:: Problem details ::
All lines from the entries below that contain the string "screenshot" should be copied out.

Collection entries
◇ ◇ ◇ ◇
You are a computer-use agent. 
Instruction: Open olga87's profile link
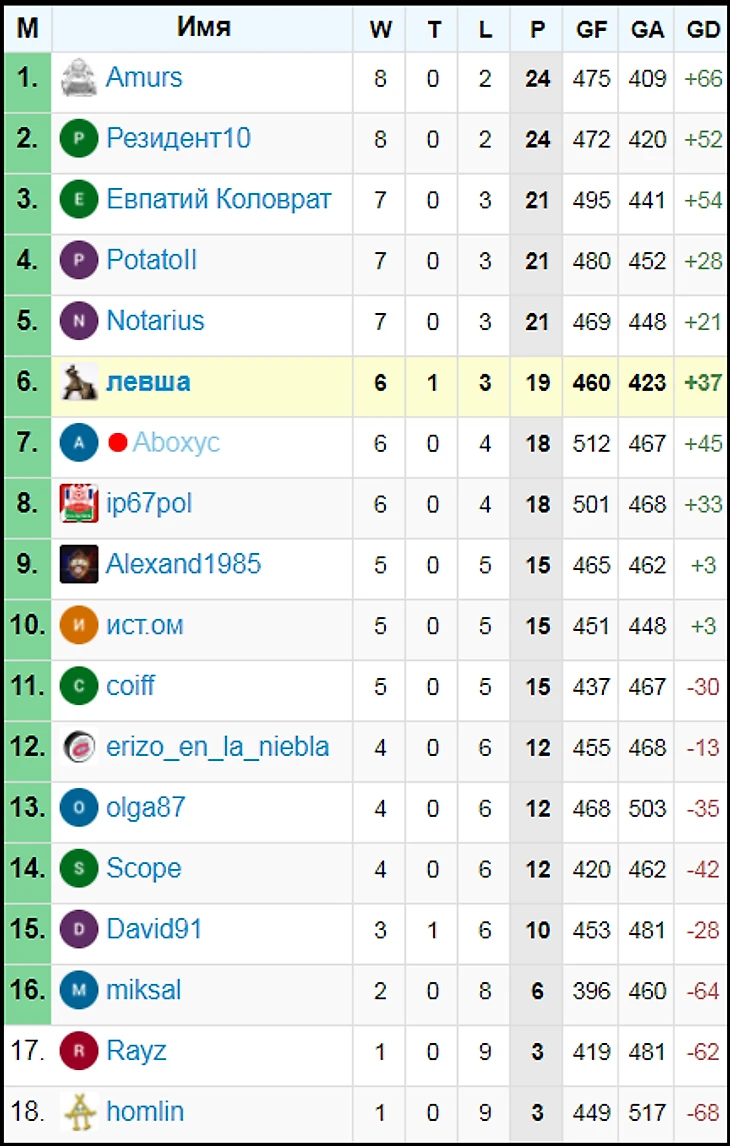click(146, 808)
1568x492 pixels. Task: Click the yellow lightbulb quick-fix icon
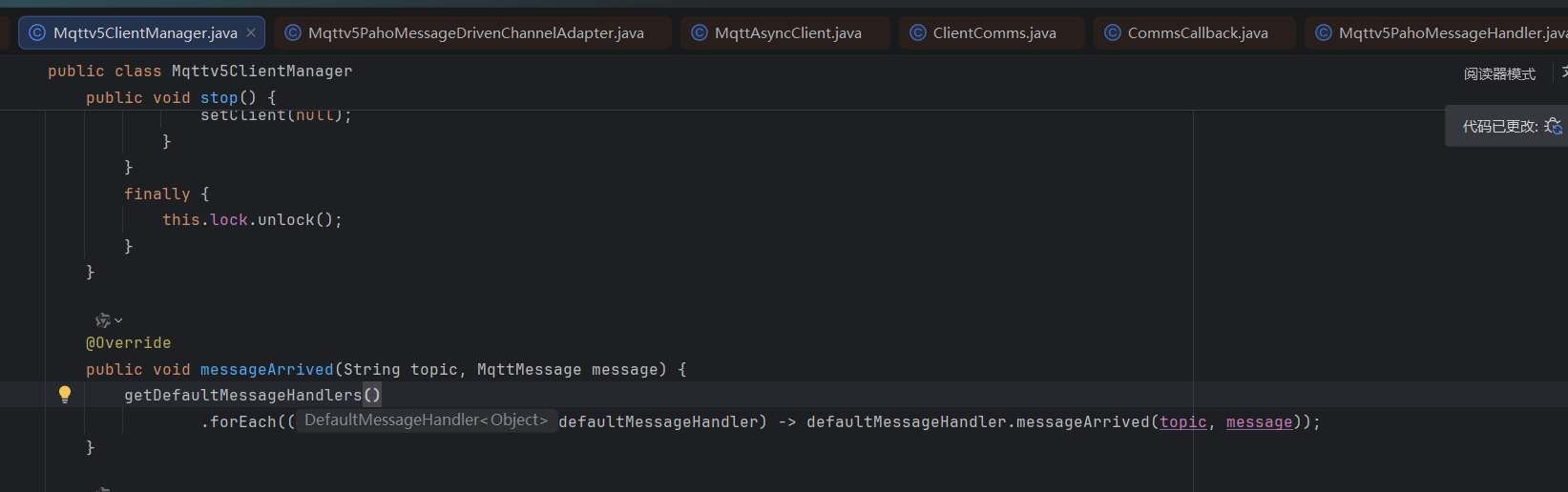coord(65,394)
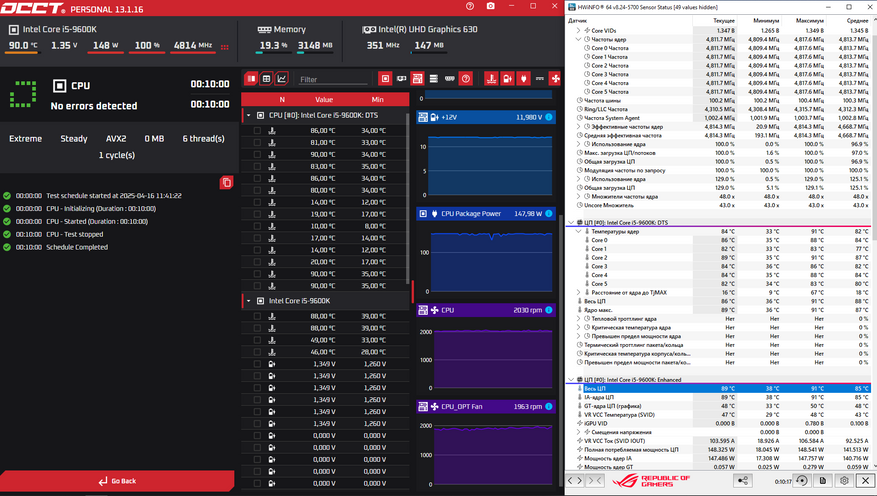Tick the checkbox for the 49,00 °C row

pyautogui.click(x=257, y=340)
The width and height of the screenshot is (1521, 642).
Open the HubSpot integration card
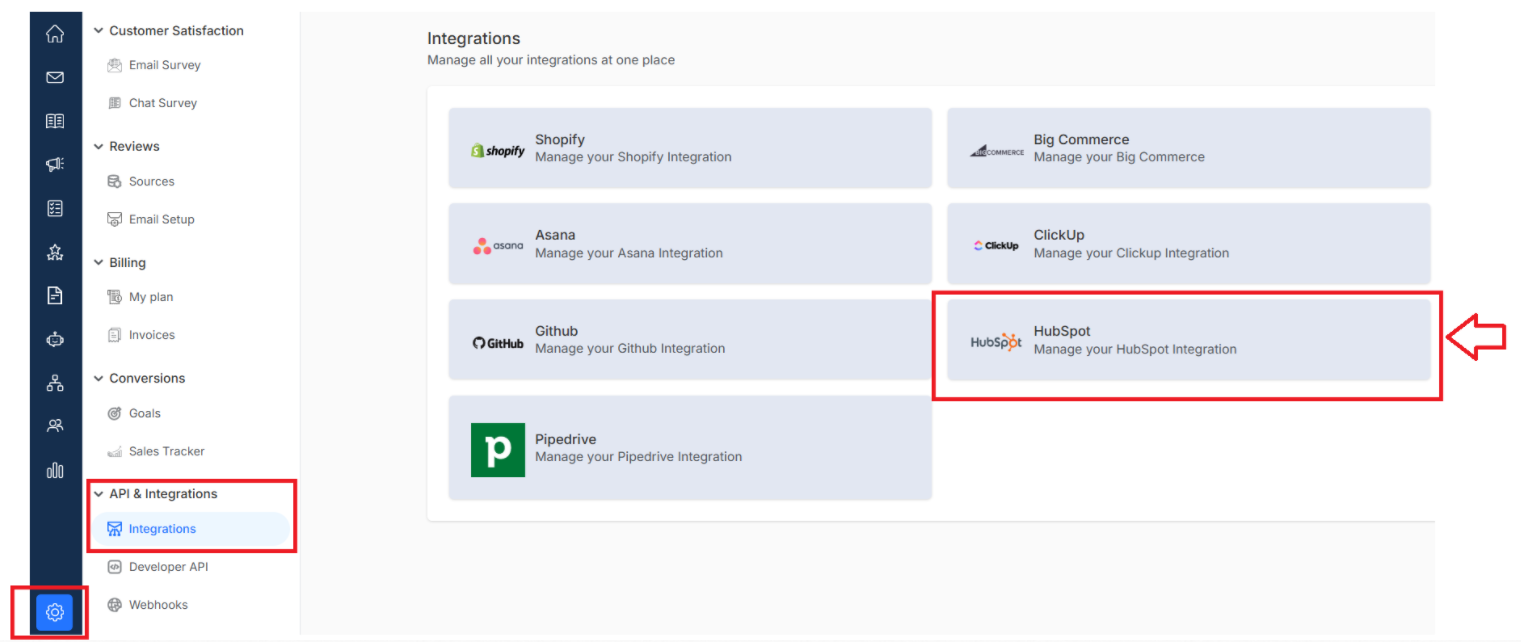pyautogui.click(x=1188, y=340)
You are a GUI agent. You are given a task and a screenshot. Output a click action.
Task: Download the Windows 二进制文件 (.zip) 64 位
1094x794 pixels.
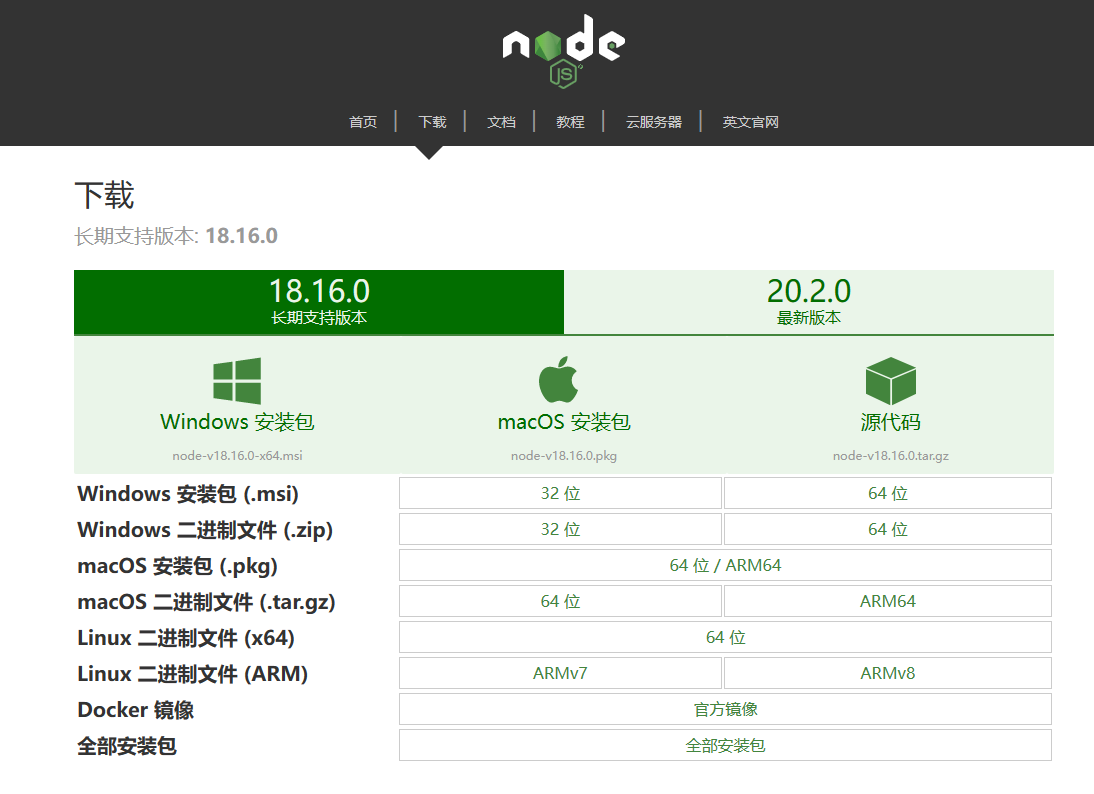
◇ ◇ ◇ ◇
:: Task result ::
The width and height of the screenshot is (1521, 642).
You are a GUI agent. You are given a task and a screenshot. Output a click action.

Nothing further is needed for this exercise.